On November 30, 1998, the Planning, Works and Environment Committee (PWEC) of the City of Guelph requested that the city establish a team of local manufacturing experts to assess the operational efficiencies of Guelph’s Wet-Dry Recycling Centre from a manufacturer’s perspective. In early 1999 the committee was formed by local business leaders who spent several hundred hours working with city staff as well as a representative of multistakeholder group CSR: Corporations Supporting Recycling (Geoff Rathbone) to evaluate processing and diversion efficiencies.
The group’s findings were presented in a report by Janet Laird, Ph.D., the manager of solid waste services for the City of Guelph. It recommends that Guelph staff continue to evaluate their analysis of the costs and benefits of different waste collection options to improve the diversion rate on the residential dry stream. Support for this evaluation was the only recommendation presented to improve the operation by the committee.
Many processing modifications have been implemented since the start-up of the facility in November 1996 to reduce costs. The modifications included: the installation of a third conveyor line to allow containers to be added downstream for fibre separation (to fully utilize mechanical sorting equipment); the installation of a “reversing” conveyor to allow product diversion to the baler without using outside bulk shipment bins; and, the redesign and upgrade of the ballistic separator to achieve increased separation of container fibre. No major new efficiencies can be realized through further process modifications.
The group reported that overall diversion from residential and industrial, commercial and institutional (IC&I) waste processed is high — at 55 to 58 per cent. The processing of wet and dry IC&I waste and residential wet waste is efficient, and no improvements were identified.
However, the amount of residual waste in the dry stream makes processing of this stream less efficient (according to labour per tonne recovered and tonnes recovered per hour). (See box.) Staff have been urged to continue their evaluation of two-stream collection (required by the Certificate of Approval) compared to other collection options.
Collection options to be considered should include those that remove non-recoverable or non-marketable materials from the residential dry bag:
Modified two-stream — Residents would place dry residue, which is currently placed in the dry bag, in the wet bag. This option would be viable if the Super Blue Box Recycling Corporation (SUBBOR) demonstration is successful. The $20-million mixed waste processing demonstration facility in Guelph aims to provide up to 100 per cent diversion of municipal solid waste from landfill and produce sustainable energy by preventing conventional landfill-associated greenhouse gas emissions. (See “Composting Matters” in the December/January 2000 edition.)
Three-stream — Residents would place dry and wet “residue” in a third “garbage” bag. (This option would be considered if the SUBBOR demonstration is unsuccessful.)
According to Ms. Laird, there is support for these recommendations and the staff is already working on an updated cost/benefit analysis of the current two-stream system versus three-stream for residential collection and processing. Data from the SUBBOR demonstration should be ready by mid-2000.

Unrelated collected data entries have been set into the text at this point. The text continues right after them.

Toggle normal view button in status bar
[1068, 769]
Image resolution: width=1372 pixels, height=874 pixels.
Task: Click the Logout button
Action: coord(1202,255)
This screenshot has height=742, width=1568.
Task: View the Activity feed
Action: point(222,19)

Wayne Arndt, P.G.M.M., P.C.M.H. is with the solid waste management department of the City of Guelph, Ontario.
Guelph Wet-Dry Data
According to Cathy Smith, Wet-Dry Industrial Coordinator, the external review found no major plant process efficiencies that could be gained since the operation has already been fine-tuned over the years.
Past modeling suggested a less-than-satisfactory 25 per cent recovery rate for the dry residential waste stream. Facility staff and consultants from Enviros-RIS are evaluating methods to boost this rate, including a switch to 3-stream collection or adding the dry residual waste to the wet stream (and sending it to the SUBBOR digester).
In 1999 Guelph collected at curbside a total of 24,800 tonnes of residential waste. About 9,160 tonnes of this was wet waste, 6,412 tonnes of which (70 per cent) was diverted from landfill. Roughly 15,640 tonnes of the total was dry waste, 2,200 tonnes of which (14 per cent) was diverted.
Ms. Smith explains that the facility reports 25 per cent diversion for dry residential waste (not 14 per cent) because the 25 per cent number refers to the percentage of dry waste that actually gets processed. Some dry waste is not processed because the plant can only realistically process seven or eight tonnes per hour, not the 12 tonnes assumed in the plant design. (The rest currently goes to landfill.) The challenge to plant throughput has been exacerbated by a 36 per cent increase in waste volume due to population growth since the plant was built. (She says it’s not economical to add a second shift.)
Despite the 36 per cent growth in waste, garbage is collected with 11 trucks — just two more than in 1996. Collection of wet, dry and yard waste costs $78 per household per year. Net costs for processing and disposing waste were only $8 per household in 1999. Ms. Smith points out that this is very cheap considering that it includes HHW depots, landfill tip fees, public drop-offs for wood waste and white goods, and the Wet-Dry operation itself. The facility has to cope with costly slow-downs (typically 15 minutes each day) to deal with medical sharps incidents that have grown along with increased home care services in the area.